That Elizabeth-Jane Farfrae be not told of my death, or made to grieve on account of me.
& that I be not bury’d in consecrated ground.
& that no sexton be asked to toll the bell.
& that nobody is wished to see my dead body.
& that no murners walk behind me at my funeral.
& that no flours be planted on my grave.
& that no man remember me.
To this I put my name.
Michael Henchard

In his introduction to Modern Critical Interpretations: Thomas Hardy’s The Mayor of Casterbridge, Harold Bloom cites the above passage, taken from the novel’s final chapter, as the most powerful and eloquent of all of Hardy’s writing. Indeed, there is a remarkable power and beauty in the simplicity of these lines. Henchard’s will is the tragic last statement of a tragic man whose unremitting doubts regarding his life’s worth not only lead to his death but also follow him there. From the moment Henchard sells his wife at the Weydon fair, he feels a keen anxiety over the value of his name.
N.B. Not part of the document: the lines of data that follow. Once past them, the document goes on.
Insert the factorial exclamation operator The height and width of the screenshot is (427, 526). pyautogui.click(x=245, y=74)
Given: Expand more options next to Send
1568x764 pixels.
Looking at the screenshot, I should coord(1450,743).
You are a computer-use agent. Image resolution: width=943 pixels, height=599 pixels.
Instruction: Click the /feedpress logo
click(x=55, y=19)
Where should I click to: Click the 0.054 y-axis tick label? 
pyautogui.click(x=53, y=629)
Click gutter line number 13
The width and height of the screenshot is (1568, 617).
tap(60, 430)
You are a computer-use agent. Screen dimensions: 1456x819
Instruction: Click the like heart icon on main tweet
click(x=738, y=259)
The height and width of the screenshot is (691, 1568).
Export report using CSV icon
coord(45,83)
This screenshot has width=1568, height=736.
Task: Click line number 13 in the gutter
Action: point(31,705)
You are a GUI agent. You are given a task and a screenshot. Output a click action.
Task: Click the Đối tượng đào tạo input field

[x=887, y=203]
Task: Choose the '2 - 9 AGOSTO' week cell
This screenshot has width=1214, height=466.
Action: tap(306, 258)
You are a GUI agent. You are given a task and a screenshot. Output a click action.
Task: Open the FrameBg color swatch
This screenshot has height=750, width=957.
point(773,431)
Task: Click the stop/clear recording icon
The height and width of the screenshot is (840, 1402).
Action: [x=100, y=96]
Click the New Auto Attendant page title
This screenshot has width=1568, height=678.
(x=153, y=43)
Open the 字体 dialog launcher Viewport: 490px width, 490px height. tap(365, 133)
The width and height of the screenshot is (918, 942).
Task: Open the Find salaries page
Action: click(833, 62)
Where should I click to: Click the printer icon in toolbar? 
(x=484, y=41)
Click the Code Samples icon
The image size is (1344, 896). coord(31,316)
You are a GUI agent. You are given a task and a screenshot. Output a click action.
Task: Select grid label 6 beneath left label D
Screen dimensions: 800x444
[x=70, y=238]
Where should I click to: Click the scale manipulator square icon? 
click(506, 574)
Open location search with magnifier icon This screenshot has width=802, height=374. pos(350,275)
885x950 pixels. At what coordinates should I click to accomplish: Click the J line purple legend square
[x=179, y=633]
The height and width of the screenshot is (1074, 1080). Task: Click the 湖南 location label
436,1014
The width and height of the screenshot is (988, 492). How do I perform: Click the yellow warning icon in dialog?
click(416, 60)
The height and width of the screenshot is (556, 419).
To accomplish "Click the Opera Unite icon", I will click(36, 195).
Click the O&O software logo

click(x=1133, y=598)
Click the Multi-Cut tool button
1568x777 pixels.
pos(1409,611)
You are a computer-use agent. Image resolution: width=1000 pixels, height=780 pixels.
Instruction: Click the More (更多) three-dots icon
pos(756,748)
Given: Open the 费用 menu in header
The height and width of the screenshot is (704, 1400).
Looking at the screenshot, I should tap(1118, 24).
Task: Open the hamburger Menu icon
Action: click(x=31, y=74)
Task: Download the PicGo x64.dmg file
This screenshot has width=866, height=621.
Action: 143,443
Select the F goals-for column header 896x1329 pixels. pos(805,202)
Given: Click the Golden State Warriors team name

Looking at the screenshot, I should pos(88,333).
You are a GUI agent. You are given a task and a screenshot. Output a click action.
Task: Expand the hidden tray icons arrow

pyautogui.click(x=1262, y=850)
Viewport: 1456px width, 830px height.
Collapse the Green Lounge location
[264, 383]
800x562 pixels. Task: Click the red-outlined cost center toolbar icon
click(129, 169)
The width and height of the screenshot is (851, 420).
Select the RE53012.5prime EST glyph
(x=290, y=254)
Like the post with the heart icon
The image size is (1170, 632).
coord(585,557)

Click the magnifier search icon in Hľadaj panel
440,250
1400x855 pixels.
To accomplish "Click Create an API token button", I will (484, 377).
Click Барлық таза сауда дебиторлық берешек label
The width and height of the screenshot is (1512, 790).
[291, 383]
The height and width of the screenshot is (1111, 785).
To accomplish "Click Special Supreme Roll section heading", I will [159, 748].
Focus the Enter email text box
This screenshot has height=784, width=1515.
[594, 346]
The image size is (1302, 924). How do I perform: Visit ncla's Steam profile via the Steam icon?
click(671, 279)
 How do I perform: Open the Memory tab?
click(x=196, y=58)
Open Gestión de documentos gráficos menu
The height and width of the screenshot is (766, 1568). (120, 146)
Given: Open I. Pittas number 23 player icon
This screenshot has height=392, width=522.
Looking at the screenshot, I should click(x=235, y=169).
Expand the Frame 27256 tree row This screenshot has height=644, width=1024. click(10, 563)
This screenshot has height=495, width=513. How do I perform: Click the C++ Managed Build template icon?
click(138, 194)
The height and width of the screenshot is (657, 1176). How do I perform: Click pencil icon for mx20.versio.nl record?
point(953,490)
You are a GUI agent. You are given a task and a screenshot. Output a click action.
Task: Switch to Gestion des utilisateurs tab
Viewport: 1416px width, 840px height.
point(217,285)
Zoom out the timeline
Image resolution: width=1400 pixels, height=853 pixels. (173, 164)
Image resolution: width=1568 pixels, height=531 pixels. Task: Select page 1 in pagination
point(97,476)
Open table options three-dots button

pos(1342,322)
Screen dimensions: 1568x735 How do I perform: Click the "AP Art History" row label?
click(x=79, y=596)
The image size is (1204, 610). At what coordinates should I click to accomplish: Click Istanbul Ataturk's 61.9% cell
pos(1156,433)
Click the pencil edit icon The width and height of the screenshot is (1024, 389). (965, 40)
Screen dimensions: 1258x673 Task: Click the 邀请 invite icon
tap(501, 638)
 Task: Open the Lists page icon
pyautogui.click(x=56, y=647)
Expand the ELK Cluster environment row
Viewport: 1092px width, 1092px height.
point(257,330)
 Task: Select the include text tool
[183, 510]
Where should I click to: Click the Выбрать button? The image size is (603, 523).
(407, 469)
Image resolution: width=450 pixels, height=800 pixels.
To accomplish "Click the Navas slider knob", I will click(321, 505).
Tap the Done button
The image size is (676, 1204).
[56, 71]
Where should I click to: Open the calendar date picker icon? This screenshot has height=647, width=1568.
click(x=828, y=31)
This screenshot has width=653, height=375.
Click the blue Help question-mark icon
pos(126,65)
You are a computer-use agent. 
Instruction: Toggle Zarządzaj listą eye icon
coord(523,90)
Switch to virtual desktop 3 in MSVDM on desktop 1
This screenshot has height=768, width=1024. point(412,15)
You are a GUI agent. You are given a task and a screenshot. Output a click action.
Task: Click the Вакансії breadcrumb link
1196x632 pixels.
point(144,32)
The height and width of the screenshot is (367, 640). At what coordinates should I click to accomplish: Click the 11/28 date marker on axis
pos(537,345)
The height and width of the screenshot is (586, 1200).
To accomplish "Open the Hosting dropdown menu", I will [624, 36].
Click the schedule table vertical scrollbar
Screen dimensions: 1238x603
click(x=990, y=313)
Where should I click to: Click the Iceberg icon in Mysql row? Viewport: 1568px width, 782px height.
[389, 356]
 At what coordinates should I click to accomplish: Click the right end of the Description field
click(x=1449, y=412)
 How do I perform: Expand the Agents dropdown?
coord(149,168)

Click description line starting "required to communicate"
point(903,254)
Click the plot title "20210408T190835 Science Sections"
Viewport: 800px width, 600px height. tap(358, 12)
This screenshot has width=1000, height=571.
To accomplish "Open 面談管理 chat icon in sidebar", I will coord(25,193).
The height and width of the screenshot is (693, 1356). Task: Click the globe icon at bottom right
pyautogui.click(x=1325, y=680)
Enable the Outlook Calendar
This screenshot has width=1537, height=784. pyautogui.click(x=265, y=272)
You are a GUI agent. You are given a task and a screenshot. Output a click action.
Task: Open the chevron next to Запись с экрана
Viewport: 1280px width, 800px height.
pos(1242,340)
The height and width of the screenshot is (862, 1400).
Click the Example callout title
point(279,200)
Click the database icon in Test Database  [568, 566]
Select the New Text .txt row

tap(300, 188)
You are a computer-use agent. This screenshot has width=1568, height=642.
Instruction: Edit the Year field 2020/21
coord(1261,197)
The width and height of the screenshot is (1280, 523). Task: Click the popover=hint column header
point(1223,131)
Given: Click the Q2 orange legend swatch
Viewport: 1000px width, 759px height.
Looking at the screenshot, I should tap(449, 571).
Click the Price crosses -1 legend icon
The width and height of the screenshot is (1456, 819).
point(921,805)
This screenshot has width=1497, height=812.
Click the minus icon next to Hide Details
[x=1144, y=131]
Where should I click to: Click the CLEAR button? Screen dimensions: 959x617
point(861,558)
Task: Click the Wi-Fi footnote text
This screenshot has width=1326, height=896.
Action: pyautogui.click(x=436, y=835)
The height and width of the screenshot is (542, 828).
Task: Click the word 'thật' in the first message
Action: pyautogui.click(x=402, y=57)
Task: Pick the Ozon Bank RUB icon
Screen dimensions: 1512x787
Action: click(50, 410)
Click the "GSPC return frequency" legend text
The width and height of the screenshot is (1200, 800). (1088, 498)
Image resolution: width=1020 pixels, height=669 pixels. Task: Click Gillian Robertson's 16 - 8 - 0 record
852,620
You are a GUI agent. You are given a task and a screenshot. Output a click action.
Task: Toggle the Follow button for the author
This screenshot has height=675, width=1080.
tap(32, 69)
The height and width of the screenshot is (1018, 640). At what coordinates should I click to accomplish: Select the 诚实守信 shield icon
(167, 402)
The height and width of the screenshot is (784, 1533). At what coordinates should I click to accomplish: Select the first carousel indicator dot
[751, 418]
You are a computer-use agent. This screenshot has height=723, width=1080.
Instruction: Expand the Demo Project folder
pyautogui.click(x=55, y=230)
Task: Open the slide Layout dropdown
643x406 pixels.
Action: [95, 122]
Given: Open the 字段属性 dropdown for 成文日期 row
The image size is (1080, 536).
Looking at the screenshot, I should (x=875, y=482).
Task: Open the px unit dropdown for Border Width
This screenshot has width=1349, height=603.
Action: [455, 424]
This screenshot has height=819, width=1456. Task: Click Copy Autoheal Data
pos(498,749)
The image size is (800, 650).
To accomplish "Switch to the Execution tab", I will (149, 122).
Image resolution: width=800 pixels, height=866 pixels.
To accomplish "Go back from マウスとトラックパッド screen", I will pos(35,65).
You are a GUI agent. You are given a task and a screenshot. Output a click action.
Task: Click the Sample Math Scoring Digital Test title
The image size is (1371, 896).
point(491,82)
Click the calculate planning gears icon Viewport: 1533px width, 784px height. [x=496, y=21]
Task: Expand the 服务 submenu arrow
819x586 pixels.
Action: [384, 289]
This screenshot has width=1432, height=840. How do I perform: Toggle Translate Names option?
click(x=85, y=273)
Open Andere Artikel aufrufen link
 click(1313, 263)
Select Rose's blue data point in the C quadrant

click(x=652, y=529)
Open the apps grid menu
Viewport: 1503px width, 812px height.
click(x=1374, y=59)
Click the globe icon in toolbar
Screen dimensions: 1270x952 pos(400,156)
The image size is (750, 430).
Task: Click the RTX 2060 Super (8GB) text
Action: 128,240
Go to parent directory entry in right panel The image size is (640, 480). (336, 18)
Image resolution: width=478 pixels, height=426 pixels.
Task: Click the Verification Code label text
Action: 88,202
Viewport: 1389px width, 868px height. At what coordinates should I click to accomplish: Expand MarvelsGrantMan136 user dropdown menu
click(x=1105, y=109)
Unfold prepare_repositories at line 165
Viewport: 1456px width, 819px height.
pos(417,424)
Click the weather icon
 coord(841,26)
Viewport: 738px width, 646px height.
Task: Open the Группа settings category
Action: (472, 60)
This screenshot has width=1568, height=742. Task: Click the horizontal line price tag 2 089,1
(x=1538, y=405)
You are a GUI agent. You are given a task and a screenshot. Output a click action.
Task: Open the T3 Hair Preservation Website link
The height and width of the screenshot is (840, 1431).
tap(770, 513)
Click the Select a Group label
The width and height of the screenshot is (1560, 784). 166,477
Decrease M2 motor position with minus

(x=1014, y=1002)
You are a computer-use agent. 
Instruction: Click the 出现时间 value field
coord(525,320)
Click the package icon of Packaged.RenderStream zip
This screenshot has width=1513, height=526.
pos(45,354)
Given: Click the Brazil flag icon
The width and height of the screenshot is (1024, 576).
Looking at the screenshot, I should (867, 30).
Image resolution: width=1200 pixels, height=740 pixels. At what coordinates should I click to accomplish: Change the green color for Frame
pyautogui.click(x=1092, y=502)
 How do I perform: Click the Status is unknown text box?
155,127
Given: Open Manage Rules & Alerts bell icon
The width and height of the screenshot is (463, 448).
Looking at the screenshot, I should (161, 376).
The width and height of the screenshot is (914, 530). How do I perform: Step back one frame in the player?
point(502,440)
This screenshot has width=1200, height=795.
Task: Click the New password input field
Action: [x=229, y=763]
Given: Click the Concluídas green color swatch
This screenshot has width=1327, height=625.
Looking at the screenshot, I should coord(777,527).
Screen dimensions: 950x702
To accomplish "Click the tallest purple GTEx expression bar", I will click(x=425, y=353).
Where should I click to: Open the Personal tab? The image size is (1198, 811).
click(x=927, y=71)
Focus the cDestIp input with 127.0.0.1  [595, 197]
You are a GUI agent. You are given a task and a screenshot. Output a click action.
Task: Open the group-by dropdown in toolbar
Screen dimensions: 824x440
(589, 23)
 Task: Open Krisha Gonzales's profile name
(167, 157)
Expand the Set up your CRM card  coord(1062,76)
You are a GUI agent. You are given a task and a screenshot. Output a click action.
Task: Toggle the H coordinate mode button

He pledges a twenty-one-year reprieve from alcohol and sets himself on a course that delivers him to the most honored business and social offices of a small country town. Unsatisfied with this seeming reformation of himself, however, he continues to let his guilt eat away at him and eventually relinquishes the name and reputation he has built for himself. His last wish, to be allowed to die anonymously and to go unremembered, is the ultimate gesture of a man who craves good repute but doubts his own worth.